The first exception is inapplicable because Bosyk doesn't actually identify any omitted or misstated facts in Eyler's affidavit. Instead, he complains that Eyler didn't note the absence of certain facts, such as the lack of any allegation that a user at his IP address was a member of Bulletin Board A, accessed the link through that site, or entered the password displayed there. But we agree with the government that agents need not include disclaimers specifically pointing out facts absent from the affidavit to obtain a warrant. A warrant application is "judged on the adequacy of what it does contain, not on what it lacks, or on what a critic might say should have been added." United States v. Allen, 211 F.3d 970, 975 (6th Cir. 2000) (en banc). Here, the affidavit accurately explained that Bulletin Board A had members, that a URL was posted there, and that an IP address at Bosyk's residence accessed the URL. From these facts, along with the absence of other allegations, the magistrate judge could fairly assess the strength of the government's evidence.
Our dissenting friend believes the affidavit was materially misleading because, in his view, most factual material was unrelated to Bosyk and, therefore, served only to lend the affidavit a false appearance of substance. Dissenting Op. at 366-67 (citing United States v. Wilhelm, 80 F.3d 116, 123 (4th Cir. 1996)). This is a blinkered reading of the affidavit. Our colleague apparently believes it "irrelevant," id. at 366-67, that Bulletin Board A was a dedicated child pornography site; that a link appeared on this site next to pornographic images; and that the link contained videos of a girl being sexually abused. True, these facts don't literally "address allegedly unlawful conduct of someone using [Bosyk's] IP address."
Neither is the dreaded "boilerplate" about collectors. But see id. at 367-68. This information drew on accepted case law and served to establish that Bosyk's computer would contain child pornography (or at least its remnants) some months after the attempted access. Our colleague clearly disagrees with us about whether, at the end of the day, the information in the affidavit established probable cause. But he cannot seriously think these facts are so immaterial to the probable cause inquiry that the sole purpose for their inclusion was to put one over on the magistrate judge. Cf. Wilhelm, 80 F.3d at 123 (suppressing evidence when affidavit distracted from lack of probable cause by describing anonymous informant as "a concerned citizen," and "a mature person" with a "truthful demeanor").

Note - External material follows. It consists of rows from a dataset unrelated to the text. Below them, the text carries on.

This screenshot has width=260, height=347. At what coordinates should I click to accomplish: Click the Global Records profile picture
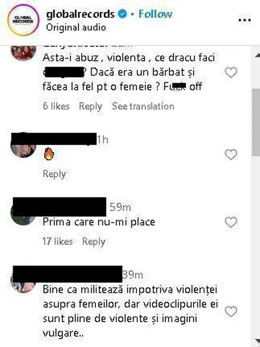23,20
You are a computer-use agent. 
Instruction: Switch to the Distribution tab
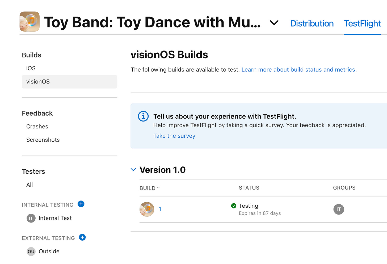(x=312, y=24)
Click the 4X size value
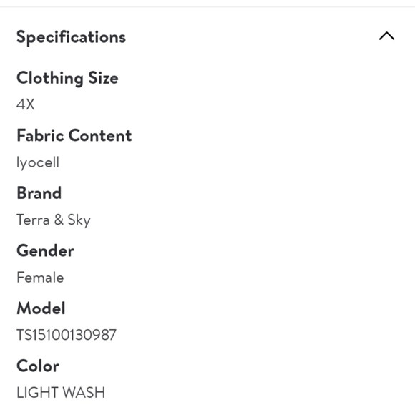The height and width of the screenshot is (415, 415). click(26, 104)
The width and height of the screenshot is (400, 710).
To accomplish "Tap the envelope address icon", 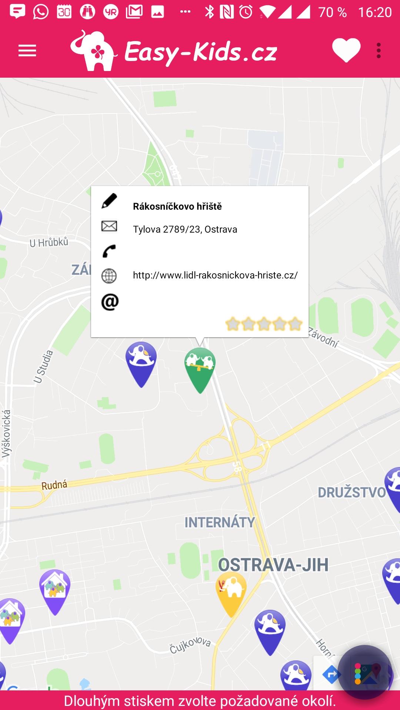I will (109, 226).
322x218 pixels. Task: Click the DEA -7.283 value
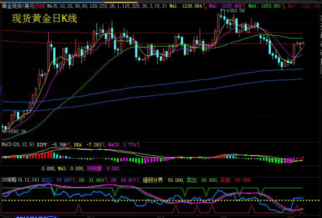(89, 145)
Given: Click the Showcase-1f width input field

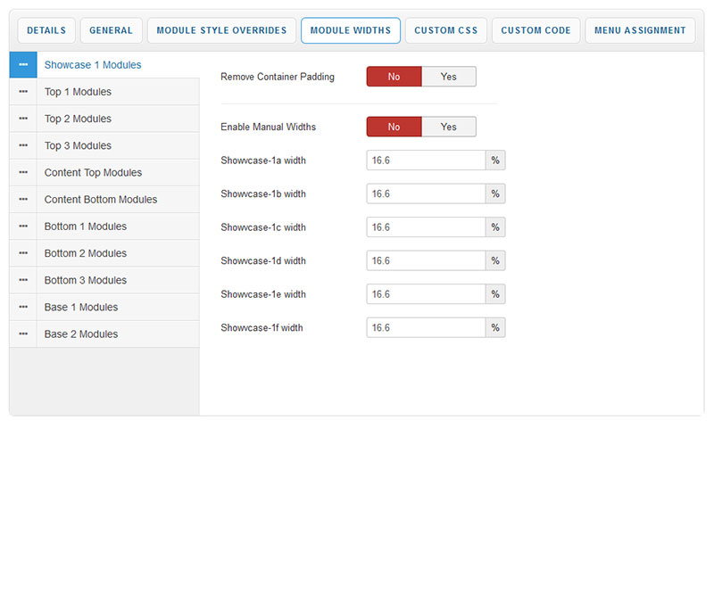Looking at the screenshot, I should pos(426,327).
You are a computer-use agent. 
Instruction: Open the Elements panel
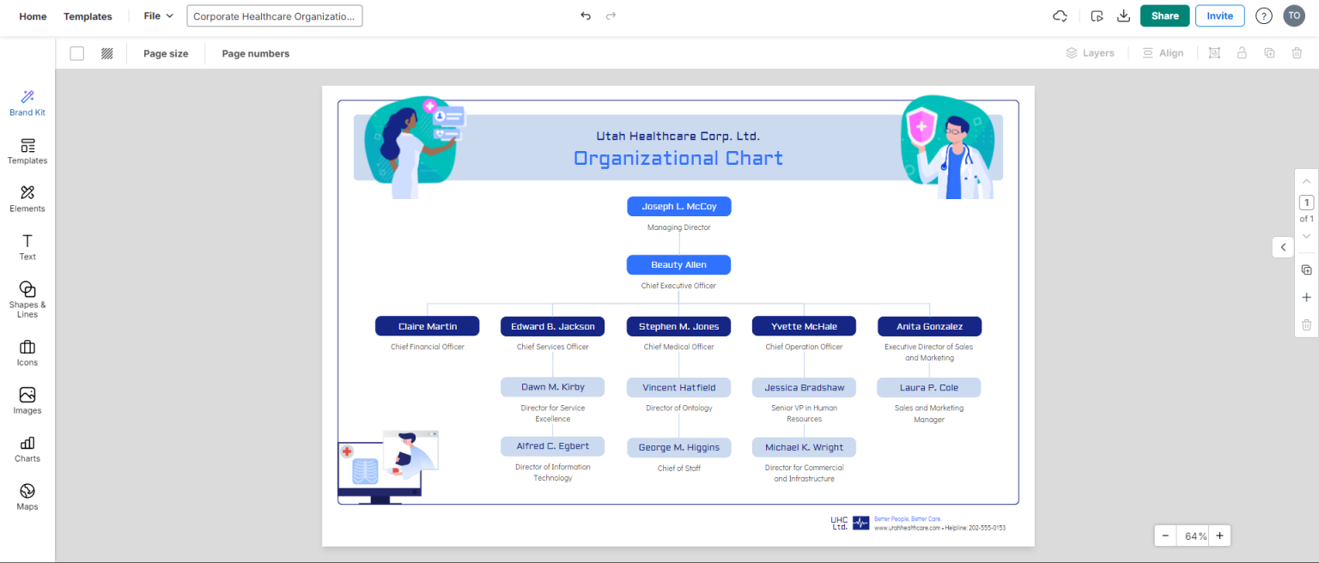pos(27,197)
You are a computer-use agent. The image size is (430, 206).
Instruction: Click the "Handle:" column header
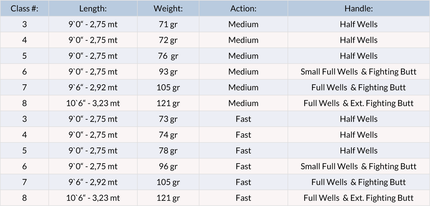click(358, 8)
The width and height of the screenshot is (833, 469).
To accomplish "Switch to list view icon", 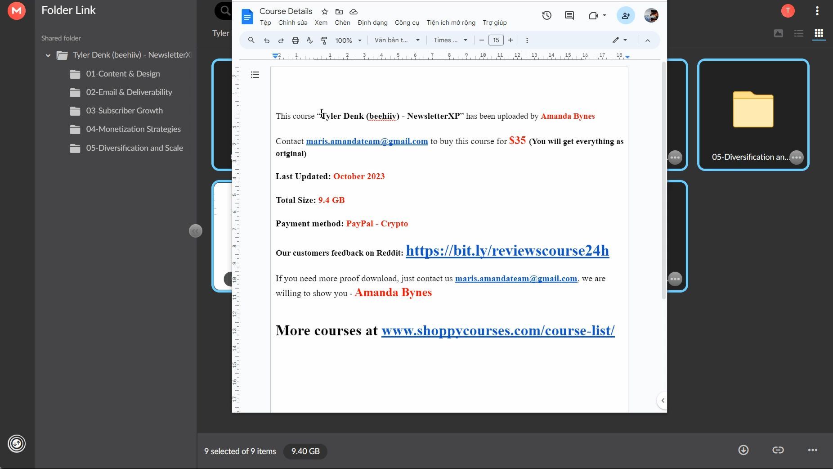I will [799, 33].
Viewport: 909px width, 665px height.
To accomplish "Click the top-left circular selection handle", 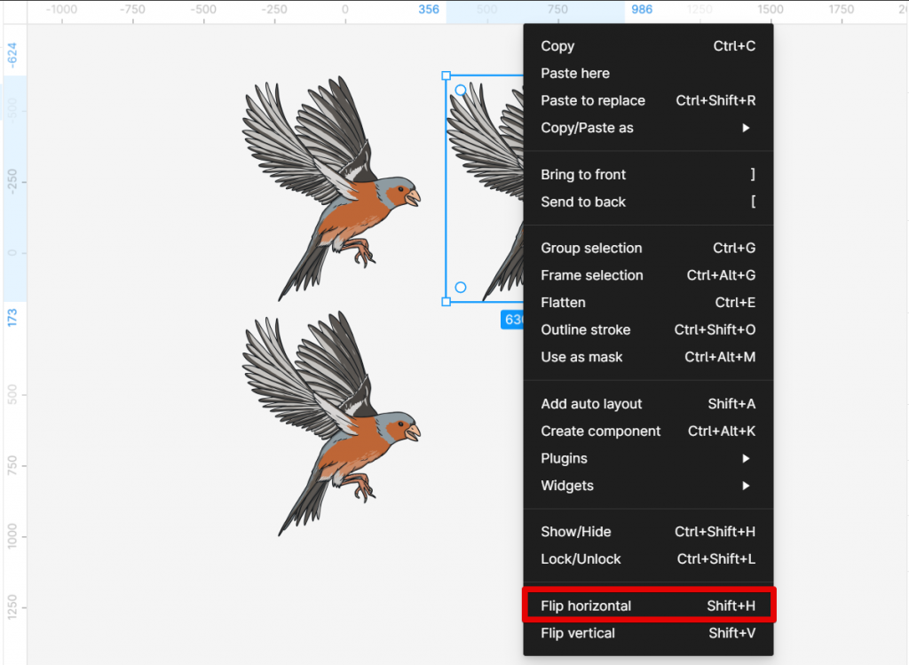I will coord(461,90).
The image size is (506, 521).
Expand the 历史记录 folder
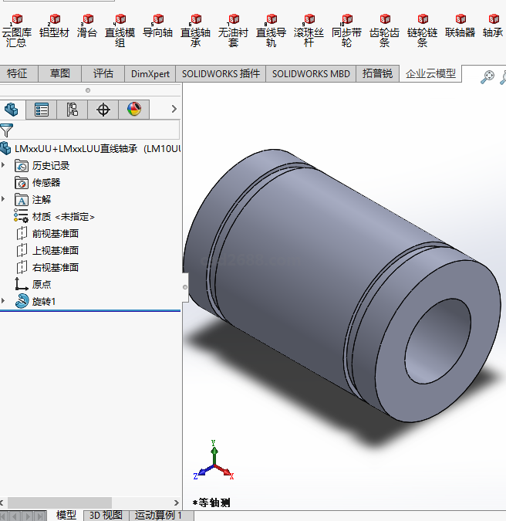[5, 165]
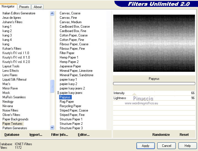Image resolution: width=198 pixels, height=151 pixels.
Task: Click the category list scrollbar thumb
Action: [x=52, y=86]
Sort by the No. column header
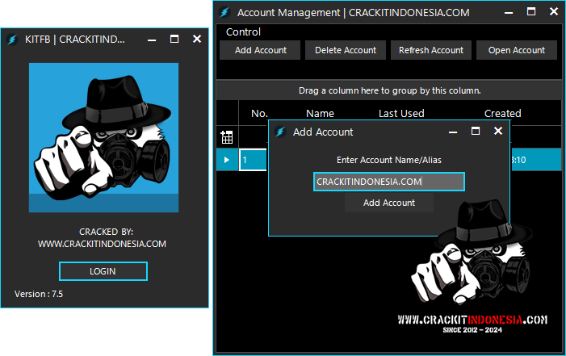 pos(259,113)
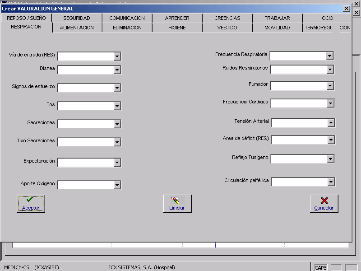This screenshot has height=271, width=361.
Task: Open the MOVILIDAD tab
Action: pos(277,28)
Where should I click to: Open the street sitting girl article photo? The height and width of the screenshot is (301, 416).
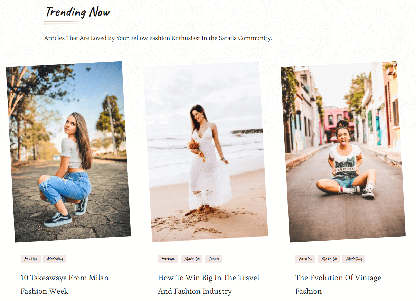[343, 152]
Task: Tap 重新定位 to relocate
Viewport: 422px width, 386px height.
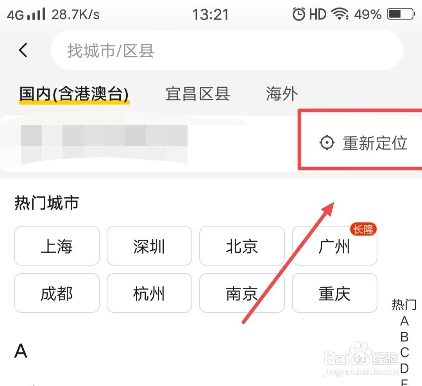Action: coord(375,143)
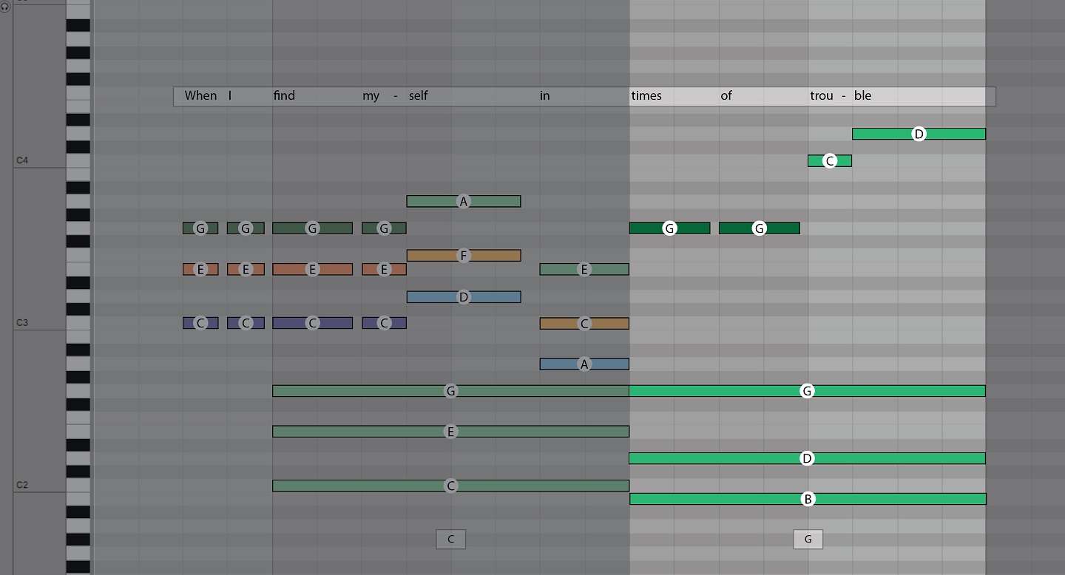Viewport: 1065px width, 575px height.
Task: Click the A note badge above 'self'
Action: click(463, 200)
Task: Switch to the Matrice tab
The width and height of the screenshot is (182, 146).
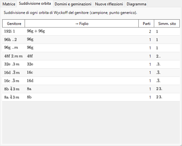Action: [x=9, y=4]
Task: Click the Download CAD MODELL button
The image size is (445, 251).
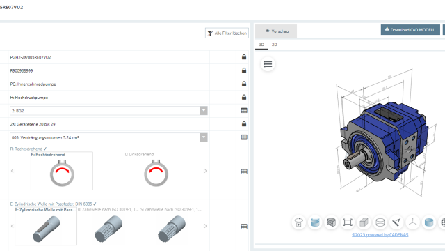Action: click(x=410, y=29)
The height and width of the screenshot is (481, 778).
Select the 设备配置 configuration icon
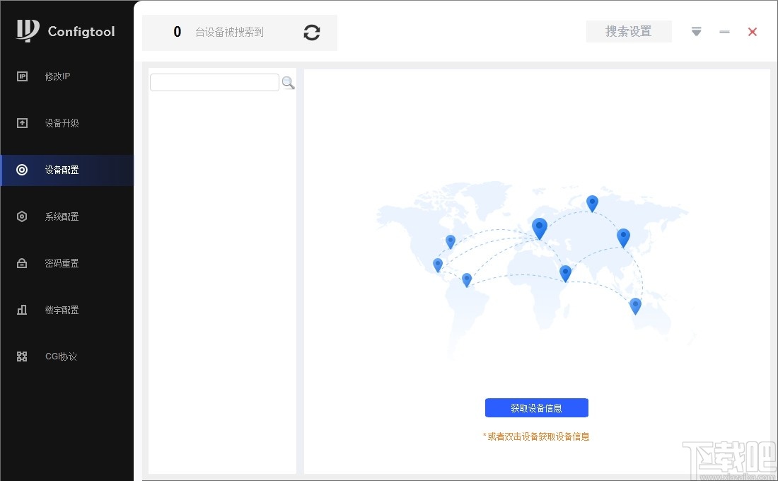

Our dissenting colleague would also vacate Bosyk's conviction because of an allegedly omitted fact—the exact timing of the post on Bulletin Board A—that isn't in the record and, for all we know, may not even exist. Dissenting Op. at 368-69. We cannot do so. As our colleague well knows, a defendant can't suppress evidence on grounds that the affiant intentionally or recklessly omitted facts without first making "a substantial preliminary showing" to that effect. United States v. Tate, 524 F.3d 449, 454-55 (4th Cir. 2008) (quoting Franks, 438 U.S. at 155-56, 98 S.Ct. 2674). And, importantly, that showing requires "a detailed offer of proof" of the missing information. Id. at 455 (quotation marks omitted); see also Franks, 438 U.S. at 171, 98 S.Ct. 2674 ("Affidavits or sworn or otherwise reliable statements of witnesses should be furnished, or their absence satisfactorily explained."). Yet despite moving for a Franks hearing in the district court, Bosyk never offered proof of any omitted fact, nor explained why he couldn't offer such proof. That failure precludes suppression on the basis of intentional or reckless omissions.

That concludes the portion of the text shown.